SEMARANG – Polemik lonjakan Pajak Kendaraan Bermotor (PKB) di Jawa Tengah memasuki babak serius. Di tengah target ambisius Pendapatan Asli Daerah (PAD), muncul keresahan publik akibat penerapan opsen pajak yang membuat tagihan terasa melonjak drastis.
Wakil Ketua DPRD Jawa Tengah, Setya Arinugroho, menilai pemerintah daerah harus berhati-hati dalam merumuskan kebijakan fiskal. Menurutnya, kebutuhan peningkatan PAD tidak boleh mengabaikan rasa keadilan sosial dan daya beli masyarakat.
“Kami menangkap keresahan masyarakat secara serius. Di satu sisi, daerah perlu meningkatkan PAD, namun di sisi lain kebijakan fiskal harus dijaga agar tidak memicu resistensi publik,” ujar Setya Ari di Semarang, Jumat (27/2/2026).
Kegaduhan ini berakar dari implementasi Undang-Undang Nomor 1 Tahun 2022 tentang Hubungan Keuangan antara Pemerintah Pusat dan Pemerintahan Daerah (UU HKPD). Regulasi tersebut memperkenalkan sistem opsen, yakni pungutan tambahan atas pajak tertentu yang dikenakan oleh level pemerintahan berbeda pada basis pajak yang sama.
Di Jawa Tengah, opsen PKB dan Bea Balik Nama Kendaraan Bermotor (BBNKB) mulai efektif sejak 5 Januari 2025. Secara konsep, kebijakan ini bertujuan memperkuat kemandirian fiskal kabupaten/kota melalui skema bagi hasil yang lebih langsung.
Namun dalam praktiknya, berakhirnya masa relaksasi pajak pada awal tahun lalu membuat nominal yang dibayarkan warga terasa melonjak. Kurangnya sosialisasi yang komprehensif dinilai memperburuk persepsi publik.
Setya Ari menegaskan, komunikasi publik menjadi titik krusial.
“Masyarakat perlu memahami bahwa pajak kembali dalam bentuk infrastruktur dan layanan publik. Tapi narasinya harus utuh dan transparan, bukan sekadar administratif,” tegasnya.
Diskon 5 Persen dan Defisit APBD
Sebagai respons atas tekanan publik, Penjabat Gubernur Jawa Tengah, Ahmad Luthfi, menetapkan relaksasi berupa diskon PKB sebesar 5 persen yang berlaku mulai 20 Februari hingga 31 Desember 2026.
Kebijakan tersebut dipandang sebagai “katup penyelamat” untuk menjaga kepatuhan wajib pajak sekaligus meredam gejolak. Namun, bagi Setya Ari, diskon pajak hanyalah solusi jangka pendek.

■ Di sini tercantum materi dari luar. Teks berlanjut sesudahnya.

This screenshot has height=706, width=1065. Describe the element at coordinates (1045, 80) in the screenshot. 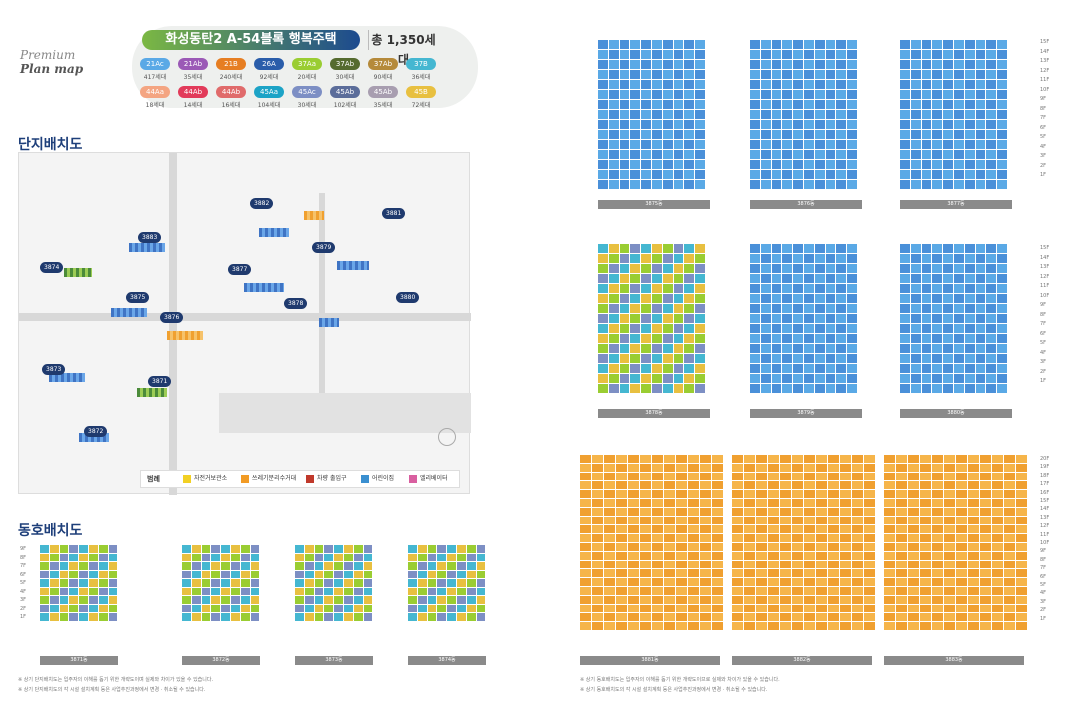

Pasalnya, APBD Jawa Tengah Tahun Anggaran 2026 mencatat defisit sekitar Rp414,5 miliar. Target penerimaan PKB pun melonjak signifikan, dari Rp4,1 triliun pada 2025 menjadi Rp4,5 triliun pada 2026. Situasi semakin menantang dengan menurunnya alokasi Transfer ke Daerah (TKD) dari pemerintah pusat.

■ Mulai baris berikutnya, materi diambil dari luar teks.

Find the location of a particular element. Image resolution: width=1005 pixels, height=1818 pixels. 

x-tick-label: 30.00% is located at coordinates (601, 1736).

Menghadapi tekanan fiskal tersebut, DPRD mendorong Pemprov Jawa Tengah untuk tidak terus-menerus mengandalkan pungutan dari masyarakat. Optimalisasi aset daerah dan penguatan kinerja Badan Usaha Milik Daerah (BUMD) dinilai sebagai solusi strategis.
“Aset daerah yang melimpah tidak boleh hanya dikelola secara konvensional. Harus ada model bisnis produktif yang memberi nilai tambah,” tegas Setya Ari.

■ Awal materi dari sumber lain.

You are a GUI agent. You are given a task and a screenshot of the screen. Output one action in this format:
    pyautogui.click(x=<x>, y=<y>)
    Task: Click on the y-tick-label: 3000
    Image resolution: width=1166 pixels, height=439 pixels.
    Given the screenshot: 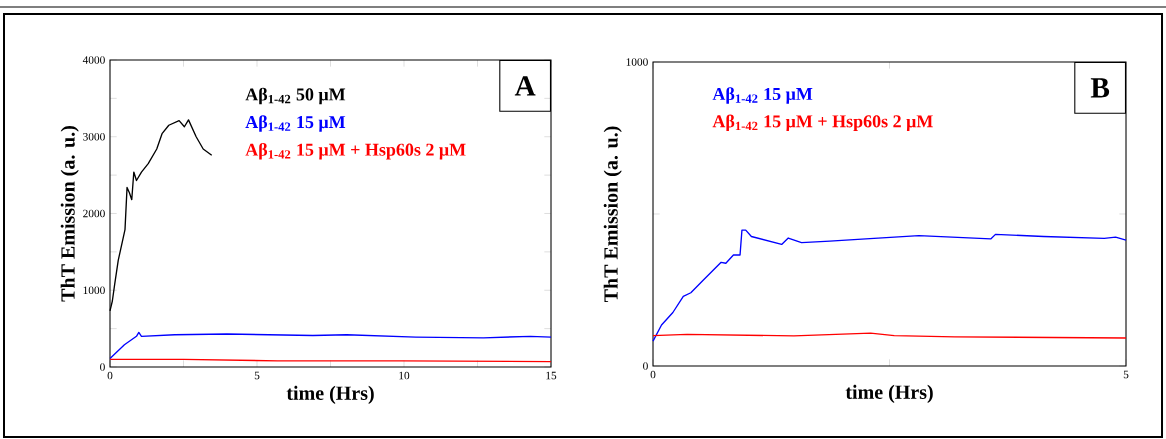 What is the action you would take?
    pyautogui.click(x=94, y=136)
     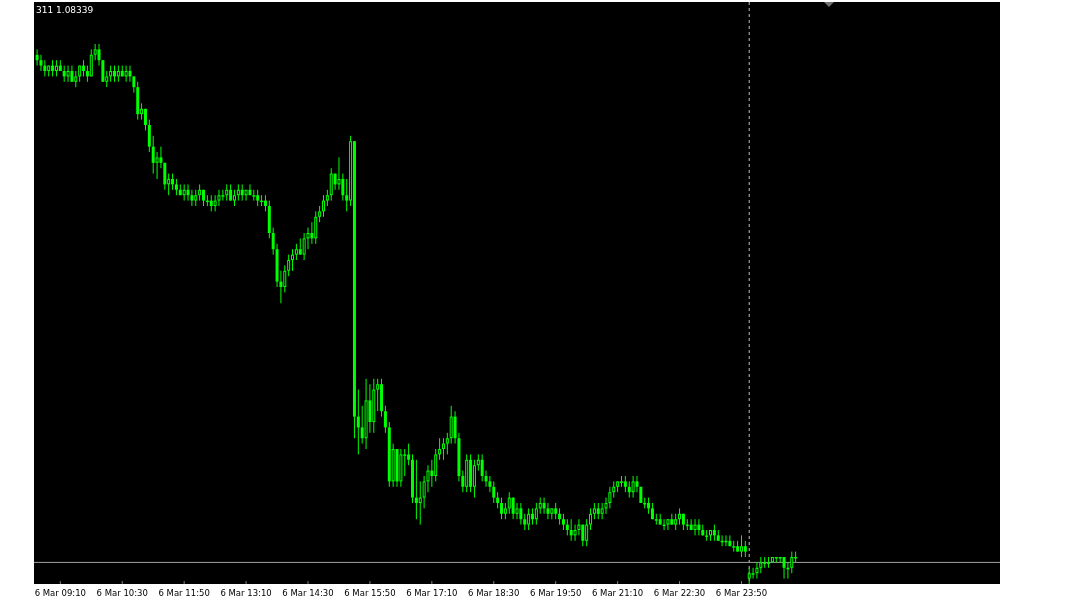 What do you see at coordinates (556, 593) in the screenshot?
I see `x-tick-label: 6 Mar 19:50` at bounding box center [556, 593].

Selain itu, penguatan ekonomi kreatif dan pemberdayaan UMKM disebut sebagai fondasi jangka panjang peningkatan PAD. Dengan ekosistem ekonomi yang sehat, kepatuhan pajak diyakini akan tumbuh secara organik tanpa perlu kebijakan yang terasa menekan.
Di tengah munculnya narasi boikot pajak di ruang digital, Setya Ari mengimbau masyarakat untuk tetap rasional dan tidak terprovokasi ajakan melanggar hukum.
Baginya, kritik publik merupakan masukan penting bagi parlemen untuk memastikan setiap rupiah yang dipungut benar-benar dikelola secara transparan dan berorientasi pada kesejahteraan masyarakat.
Polemik opsen PKB ini menjadi pengingat bahwa keseimbangan antara target fiskal dan keadilan sosial bukan sekadar persoalan angka, melainkan soal kepercayaan publik terhadap tata kelola pemerintahan.